Objective - Print the following lines exactly as they appear.

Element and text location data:
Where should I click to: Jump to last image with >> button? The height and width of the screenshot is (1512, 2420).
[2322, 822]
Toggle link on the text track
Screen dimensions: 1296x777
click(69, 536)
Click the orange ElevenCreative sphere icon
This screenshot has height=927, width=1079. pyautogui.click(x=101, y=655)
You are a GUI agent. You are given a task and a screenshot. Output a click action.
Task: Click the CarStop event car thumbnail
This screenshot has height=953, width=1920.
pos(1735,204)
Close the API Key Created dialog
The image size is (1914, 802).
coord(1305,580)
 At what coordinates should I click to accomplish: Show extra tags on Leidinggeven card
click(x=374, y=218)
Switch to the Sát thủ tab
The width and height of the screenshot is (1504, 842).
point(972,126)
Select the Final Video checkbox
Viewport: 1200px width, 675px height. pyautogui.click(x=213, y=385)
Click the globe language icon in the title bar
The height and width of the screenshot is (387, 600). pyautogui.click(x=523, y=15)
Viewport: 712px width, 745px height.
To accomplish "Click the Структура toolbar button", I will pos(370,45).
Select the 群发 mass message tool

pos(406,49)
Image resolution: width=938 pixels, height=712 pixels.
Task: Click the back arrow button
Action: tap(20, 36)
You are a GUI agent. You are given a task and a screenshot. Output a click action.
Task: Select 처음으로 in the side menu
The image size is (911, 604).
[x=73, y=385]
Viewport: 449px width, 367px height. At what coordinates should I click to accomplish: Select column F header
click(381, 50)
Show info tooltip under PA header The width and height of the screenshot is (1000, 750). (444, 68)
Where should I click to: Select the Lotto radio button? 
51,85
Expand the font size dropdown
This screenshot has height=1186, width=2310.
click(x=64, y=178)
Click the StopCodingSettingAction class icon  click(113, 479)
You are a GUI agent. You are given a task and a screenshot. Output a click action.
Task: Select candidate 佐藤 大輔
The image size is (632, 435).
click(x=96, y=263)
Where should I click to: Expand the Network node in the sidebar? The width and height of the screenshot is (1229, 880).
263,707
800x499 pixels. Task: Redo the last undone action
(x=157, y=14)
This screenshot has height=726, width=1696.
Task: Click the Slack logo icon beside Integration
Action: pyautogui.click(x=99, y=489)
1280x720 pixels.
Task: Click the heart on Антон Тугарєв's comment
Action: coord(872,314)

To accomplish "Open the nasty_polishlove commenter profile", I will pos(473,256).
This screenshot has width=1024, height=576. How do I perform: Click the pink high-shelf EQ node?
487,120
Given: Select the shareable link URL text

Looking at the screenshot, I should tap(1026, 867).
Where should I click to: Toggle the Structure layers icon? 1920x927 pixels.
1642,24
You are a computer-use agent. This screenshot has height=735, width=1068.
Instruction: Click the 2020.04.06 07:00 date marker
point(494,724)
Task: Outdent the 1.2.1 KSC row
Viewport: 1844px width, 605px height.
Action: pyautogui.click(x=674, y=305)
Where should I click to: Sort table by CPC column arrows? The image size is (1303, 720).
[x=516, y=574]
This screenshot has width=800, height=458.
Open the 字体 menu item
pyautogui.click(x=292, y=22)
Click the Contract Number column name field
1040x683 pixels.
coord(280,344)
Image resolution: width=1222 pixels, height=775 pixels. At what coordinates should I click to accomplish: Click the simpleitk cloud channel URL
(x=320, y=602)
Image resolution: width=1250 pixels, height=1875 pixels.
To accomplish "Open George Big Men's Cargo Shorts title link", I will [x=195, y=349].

Output for this exercise -
Where should I click to: Jump to last image with >> button? The height and width of the screenshot is (1512, 2420).
[2322, 822]
Toggle link on the text track
Screen dimensions: 1296x777
click(69, 536)
Click the orange ElevenCreative sphere icon
This screenshot has height=927, width=1079. pyautogui.click(x=101, y=655)
You are a GUI agent. You are given a task and a screenshot. Output a click action.
Task: Click the CarStop event car thumbnail
This screenshot has height=953, width=1920.
pos(1735,204)
Close the API Key Created dialog
The image size is (1914, 802).
coord(1305,580)
 At what coordinates should I click to accomplish: Show extra tags on Leidinggeven card
click(x=374, y=218)
Switch to the Sát thủ tab
The width and height of the screenshot is (1504, 842).
point(972,126)
Select the Final Video checkbox
Viewport: 1200px width, 675px height. pyautogui.click(x=213, y=385)
Click the globe language icon in the title bar
The height and width of the screenshot is (387, 600). pyautogui.click(x=523, y=15)
Viewport: 712px width, 745px height.
To accomplish "Click the Структура toolbar button", I will pos(370,45).
Select the 群发 mass message tool

pos(406,49)
Image resolution: width=938 pixels, height=712 pixels.
Task: Click the back arrow button
Action: tap(20, 36)
You are a GUI agent. You are given a task and a screenshot. Output a click action.
Task: Select 처음으로 in the side menu
The image size is (911, 604).
[x=73, y=385]
Viewport: 449px width, 367px height. At what coordinates should I click to accomplish: Select column F header
click(381, 50)
Show info tooltip under PA header The width and height of the screenshot is (1000, 750). (444, 68)
Where should I click to: Select the Lotto radio button? 
51,85
Expand the font size dropdown
This screenshot has height=1186, width=2310.
click(x=64, y=178)
Click the StopCodingSettingAction class icon  click(113, 479)
You are a GUI agent. You are given a task and a screenshot. Output a click action.
Task: Select candidate 佐藤 大輔
The image size is (632, 435).
click(x=96, y=263)
Where should I click to: Expand the Network node in the sidebar? The width and height of the screenshot is (1229, 880).
263,707
800x499 pixels. Task: Redo the last undone action
(x=157, y=14)
This screenshot has height=726, width=1696.
Task: Click the Slack logo icon beside Integration
Action: pyautogui.click(x=99, y=489)
1280x720 pixels.
Task: Click the heart on Антон Тугарєв's comment
Action: coord(872,314)

To accomplish "Open the nasty_polishlove commenter profile", I will pos(473,256).
This screenshot has width=1024, height=576. How do I perform: Click the pink high-shelf EQ node?
487,120
Given: Select the shareable link URL text

Looking at the screenshot, I should tap(1026, 867).
Where should I click to: Toggle the Structure layers icon? 1920x927 pixels.
1642,24
You are a computer-use agent. This screenshot has height=735, width=1068.
Instruction: Click the 2020.04.06 07:00 date marker
point(494,724)
Task: Outdent the 1.2.1 KSC row
Viewport: 1844px width, 605px height.
Action: pyautogui.click(x=674, y=305)
Where should I click to: Sort table by CPC column arrows? The image size is (1303, 720).
[x=516, y=574]
This screenshot has width=800, height=458.
Open the 字体 menu item
pyautogui.click(x=292, y=22)
Click the Contract Number column name field
1040x683 pixels.
coord(280,344)
Image resolution: width=1222 pixels, height=775 pixels. At what coordinates should I click to accomplish: Click the simpleitk cloud channel URL
(x=320, y=602)
Image resolution: width=1250 pixels, height=1875 pixels.
To accomplish "Open George Big Men's Cargo Shorts title link", I will [x=195, y=349].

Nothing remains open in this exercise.